An older man who is currently living out his remaining days at a retirement home begins to recall his life as a hitman for a mob. Frank (Robert De Niro) begins to open up to the cinema audiences, no secrets withheld, telling a range of stories from his life. A big highlight from Frank’s past is the possible involvement he had with the disappearance of Jimmy Hoffa back in 1975. We quickly learn that Frank developed skills as a young man during his time serving in World War 2. Now, Frank makes a new friend who involves him with a crime family, taking Frank to many new highs and lows throughout his life.
For those who are not aware, this film is a historical drama (not a thriller, not an action). The Irishman is also based on a well-known novel entitled “I Heard You Paint Houses” written by Charles Brandt.
While the Irishman may spend the majority on the movie portraying Frank’s relationship with Jimmy Hoffa (played by Al Pacino), there are still many other stories to be shared. These stories show the impact various incidents had on Frank’s life as well as his friends and most importantly, his family. With so many stories to share, this is the reasoning for the film’s lengthy runtime- over 3 hours.
From the film’s opening, it isn’t long until you are invested and curious about Frank’s youth. This is mostly done thanks to an outstanding performance by Robert De Niro, who is truly the highlight of this film. When I recall some of Robert De Niro’s past films, I questioned if this is some of his best work in years. And honestly, I would say yes. To complement his work here as an actor, Robert De Niro is also joined by Al Pacino and Joe Pesci who also give unforgettable performances on screen. Seeing these actors united once again on screen is simply a dream come true and it proves that it’s ideal for sticking with what works best when it comes to making films in Hollywood.
Besides the three leading males, I also need to give credit to an outstanding line up of supporting actors who impressed me for the entire film, partially actors Stephen Graham & Ray Romano who are solid standouts like our leads.

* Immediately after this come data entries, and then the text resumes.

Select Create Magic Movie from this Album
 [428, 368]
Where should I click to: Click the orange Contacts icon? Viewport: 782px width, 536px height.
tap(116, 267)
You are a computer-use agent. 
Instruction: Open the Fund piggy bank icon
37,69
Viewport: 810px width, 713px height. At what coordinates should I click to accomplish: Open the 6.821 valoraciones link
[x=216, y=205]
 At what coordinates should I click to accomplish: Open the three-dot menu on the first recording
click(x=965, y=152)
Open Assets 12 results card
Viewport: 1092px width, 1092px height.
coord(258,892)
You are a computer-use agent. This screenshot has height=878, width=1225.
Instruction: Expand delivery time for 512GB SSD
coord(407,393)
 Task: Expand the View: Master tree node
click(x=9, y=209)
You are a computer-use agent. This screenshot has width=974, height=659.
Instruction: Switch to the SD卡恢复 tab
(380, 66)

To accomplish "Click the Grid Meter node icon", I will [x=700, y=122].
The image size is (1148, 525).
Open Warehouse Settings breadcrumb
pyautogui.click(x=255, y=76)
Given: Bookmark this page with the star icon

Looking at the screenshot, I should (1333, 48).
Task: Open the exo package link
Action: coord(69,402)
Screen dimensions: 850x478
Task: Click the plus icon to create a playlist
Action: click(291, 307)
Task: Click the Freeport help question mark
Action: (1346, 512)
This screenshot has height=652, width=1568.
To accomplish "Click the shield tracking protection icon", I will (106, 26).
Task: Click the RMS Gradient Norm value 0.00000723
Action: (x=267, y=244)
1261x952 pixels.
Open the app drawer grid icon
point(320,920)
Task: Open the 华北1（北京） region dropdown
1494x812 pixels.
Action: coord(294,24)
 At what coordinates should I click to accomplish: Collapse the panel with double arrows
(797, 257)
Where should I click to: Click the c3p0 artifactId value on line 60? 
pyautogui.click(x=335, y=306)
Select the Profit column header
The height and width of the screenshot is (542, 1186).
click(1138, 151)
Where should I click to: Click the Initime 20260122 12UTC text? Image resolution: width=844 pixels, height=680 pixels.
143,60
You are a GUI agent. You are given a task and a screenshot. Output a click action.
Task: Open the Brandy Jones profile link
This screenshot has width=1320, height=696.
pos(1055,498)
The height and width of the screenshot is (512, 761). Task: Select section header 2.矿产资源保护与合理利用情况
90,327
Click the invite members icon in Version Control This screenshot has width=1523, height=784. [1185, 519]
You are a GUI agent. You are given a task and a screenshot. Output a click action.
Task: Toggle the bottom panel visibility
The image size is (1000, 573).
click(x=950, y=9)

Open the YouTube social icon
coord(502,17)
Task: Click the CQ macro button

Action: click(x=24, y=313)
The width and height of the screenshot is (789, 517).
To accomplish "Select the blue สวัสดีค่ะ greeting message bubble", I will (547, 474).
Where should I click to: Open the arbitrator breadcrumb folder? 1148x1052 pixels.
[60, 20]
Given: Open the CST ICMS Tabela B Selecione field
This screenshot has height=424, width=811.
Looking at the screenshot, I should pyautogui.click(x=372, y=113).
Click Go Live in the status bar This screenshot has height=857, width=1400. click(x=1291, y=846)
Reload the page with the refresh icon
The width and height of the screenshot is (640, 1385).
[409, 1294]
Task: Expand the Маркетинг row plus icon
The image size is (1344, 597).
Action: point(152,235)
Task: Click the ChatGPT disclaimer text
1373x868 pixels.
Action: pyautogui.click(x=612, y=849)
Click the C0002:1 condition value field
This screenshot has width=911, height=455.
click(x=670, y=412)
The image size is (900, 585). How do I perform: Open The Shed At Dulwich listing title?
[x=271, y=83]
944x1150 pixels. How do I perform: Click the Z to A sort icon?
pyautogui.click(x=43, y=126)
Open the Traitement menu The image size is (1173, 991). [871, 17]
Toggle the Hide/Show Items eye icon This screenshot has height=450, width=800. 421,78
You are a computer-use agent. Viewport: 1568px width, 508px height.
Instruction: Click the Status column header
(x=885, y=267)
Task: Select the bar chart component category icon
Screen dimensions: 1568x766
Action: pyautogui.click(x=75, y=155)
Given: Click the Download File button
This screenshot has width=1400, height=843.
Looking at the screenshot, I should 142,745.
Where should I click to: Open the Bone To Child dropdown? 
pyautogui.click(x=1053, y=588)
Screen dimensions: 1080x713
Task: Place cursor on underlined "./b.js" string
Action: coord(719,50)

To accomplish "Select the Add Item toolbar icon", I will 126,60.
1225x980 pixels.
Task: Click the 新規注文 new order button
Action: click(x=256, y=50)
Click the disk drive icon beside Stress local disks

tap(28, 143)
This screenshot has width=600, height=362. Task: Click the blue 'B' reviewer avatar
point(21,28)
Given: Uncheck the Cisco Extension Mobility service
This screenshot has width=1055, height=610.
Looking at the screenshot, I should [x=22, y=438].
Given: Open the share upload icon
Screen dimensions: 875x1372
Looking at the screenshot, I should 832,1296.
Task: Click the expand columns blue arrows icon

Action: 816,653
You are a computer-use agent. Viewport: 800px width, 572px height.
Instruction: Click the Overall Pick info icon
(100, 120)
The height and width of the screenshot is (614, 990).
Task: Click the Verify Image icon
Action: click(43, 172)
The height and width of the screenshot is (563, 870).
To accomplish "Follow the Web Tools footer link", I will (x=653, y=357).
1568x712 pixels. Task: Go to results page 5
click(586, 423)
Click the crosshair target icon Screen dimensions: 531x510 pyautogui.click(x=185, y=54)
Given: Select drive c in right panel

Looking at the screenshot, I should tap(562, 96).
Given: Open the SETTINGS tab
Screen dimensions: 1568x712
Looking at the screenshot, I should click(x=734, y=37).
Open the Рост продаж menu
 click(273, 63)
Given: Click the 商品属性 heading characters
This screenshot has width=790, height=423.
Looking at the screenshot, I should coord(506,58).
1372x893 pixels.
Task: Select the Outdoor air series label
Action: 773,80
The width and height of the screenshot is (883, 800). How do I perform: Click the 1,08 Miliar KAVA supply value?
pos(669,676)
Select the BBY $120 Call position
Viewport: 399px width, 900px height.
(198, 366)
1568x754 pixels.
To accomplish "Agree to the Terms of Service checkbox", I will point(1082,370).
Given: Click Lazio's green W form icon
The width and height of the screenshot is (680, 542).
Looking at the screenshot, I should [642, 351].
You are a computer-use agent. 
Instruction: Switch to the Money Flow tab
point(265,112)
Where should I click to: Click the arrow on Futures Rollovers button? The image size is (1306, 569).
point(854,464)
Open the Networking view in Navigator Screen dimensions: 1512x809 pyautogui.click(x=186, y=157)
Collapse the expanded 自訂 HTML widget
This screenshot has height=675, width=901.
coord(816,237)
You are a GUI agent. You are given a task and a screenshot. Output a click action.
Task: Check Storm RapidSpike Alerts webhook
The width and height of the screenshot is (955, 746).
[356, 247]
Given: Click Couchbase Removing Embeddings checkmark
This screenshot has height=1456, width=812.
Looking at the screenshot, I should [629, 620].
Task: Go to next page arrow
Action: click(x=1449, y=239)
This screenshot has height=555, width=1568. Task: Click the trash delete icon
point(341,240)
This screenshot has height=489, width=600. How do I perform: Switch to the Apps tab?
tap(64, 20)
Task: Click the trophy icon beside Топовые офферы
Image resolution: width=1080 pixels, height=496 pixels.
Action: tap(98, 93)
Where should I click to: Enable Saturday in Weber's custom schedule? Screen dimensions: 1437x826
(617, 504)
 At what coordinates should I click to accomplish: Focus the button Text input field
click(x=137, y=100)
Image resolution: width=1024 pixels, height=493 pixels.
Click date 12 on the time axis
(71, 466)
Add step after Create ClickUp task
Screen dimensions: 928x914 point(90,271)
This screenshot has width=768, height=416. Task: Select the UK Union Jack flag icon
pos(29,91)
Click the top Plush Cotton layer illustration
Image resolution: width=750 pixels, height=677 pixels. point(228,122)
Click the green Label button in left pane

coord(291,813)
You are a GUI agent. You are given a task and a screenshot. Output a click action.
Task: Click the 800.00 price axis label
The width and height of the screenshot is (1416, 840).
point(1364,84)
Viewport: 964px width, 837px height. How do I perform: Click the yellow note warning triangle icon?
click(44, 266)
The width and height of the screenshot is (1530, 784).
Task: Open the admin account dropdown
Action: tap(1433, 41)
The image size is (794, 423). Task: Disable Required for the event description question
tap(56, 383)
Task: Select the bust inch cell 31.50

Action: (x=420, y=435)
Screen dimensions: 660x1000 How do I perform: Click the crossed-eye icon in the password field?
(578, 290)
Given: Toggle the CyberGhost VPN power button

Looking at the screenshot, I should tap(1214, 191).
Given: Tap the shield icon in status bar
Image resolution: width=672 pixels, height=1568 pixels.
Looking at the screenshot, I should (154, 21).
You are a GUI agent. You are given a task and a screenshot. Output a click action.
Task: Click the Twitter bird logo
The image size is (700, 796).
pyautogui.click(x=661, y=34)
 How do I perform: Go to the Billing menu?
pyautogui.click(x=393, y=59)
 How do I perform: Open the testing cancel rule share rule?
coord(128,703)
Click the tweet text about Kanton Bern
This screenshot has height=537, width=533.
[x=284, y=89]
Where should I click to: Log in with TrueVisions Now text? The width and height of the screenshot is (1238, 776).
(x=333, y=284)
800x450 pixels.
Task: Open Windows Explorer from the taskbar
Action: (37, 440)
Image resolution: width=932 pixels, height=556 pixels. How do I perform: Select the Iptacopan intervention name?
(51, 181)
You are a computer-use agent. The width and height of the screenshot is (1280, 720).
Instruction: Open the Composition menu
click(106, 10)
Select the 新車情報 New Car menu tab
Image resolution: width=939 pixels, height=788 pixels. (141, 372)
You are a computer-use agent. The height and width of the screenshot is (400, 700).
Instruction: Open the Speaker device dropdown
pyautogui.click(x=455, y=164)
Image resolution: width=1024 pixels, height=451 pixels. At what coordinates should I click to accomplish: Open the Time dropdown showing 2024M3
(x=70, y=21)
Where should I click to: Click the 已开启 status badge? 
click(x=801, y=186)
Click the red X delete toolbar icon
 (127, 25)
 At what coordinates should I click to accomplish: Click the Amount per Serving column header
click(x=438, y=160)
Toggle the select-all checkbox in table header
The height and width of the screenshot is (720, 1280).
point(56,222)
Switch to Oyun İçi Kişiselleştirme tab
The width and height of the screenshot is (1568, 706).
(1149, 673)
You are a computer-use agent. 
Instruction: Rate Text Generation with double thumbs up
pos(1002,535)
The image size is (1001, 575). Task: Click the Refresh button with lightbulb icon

Director Martin Scorsese once again brings a fantastic, dark and gritty style of filmmaking to this movie. The director does a unique job at building suspense with many vital moments which I consider similar to the workings of Quentin Tarantino. As a Director, it’s evident that Scorsese knows how to best use the key actors and that everyone gets along behind the scenes. Not only that, I feel the director is generally passionate about this story, particularly from Frank’s perspective.
With so many positives and praises, I am sad to say it’s not a complete gold medal, but the issues are generally minor. The most obvious point I feel many will have is the film’s runtime. While the film is hugely entertaining throughout the duration, I did feel a slight dip of interest and pace in the film’s story around the halfway mark, which thankfully picks up again rather quickly. Another element to this film is the older actors pretending to be in their mid 40’s. While the power of CGI is amazing (changing actor’s eyes, cheekbones etc.), sometimes these effects came off as distracting and other times not as much. Even if the CGI does work wonders for you, the true age of an actor is noticeable in their movements and walking on screen. Any other holdbacks from me would relate to a film spoiler which I won’t discuss. I will state that some of the timeline as the story goes back and forth in time can also be a little confusing.
Overall, this is truly an impressive Netflix release. Once again director Martin Scorsese proves he still has it and thanks to him, the world can witness a powerful historical drama film. With stunning lead performances (particularly from Robert De Niro) and a strong supportive cast, any issues I had with the film are generally the obvious ones such as the runtime and other minor features which seem distracting. Nevertheless, this film is worthy of your time as it easily falls into my top 5 greatest films that are now showing on Netflix Australia today.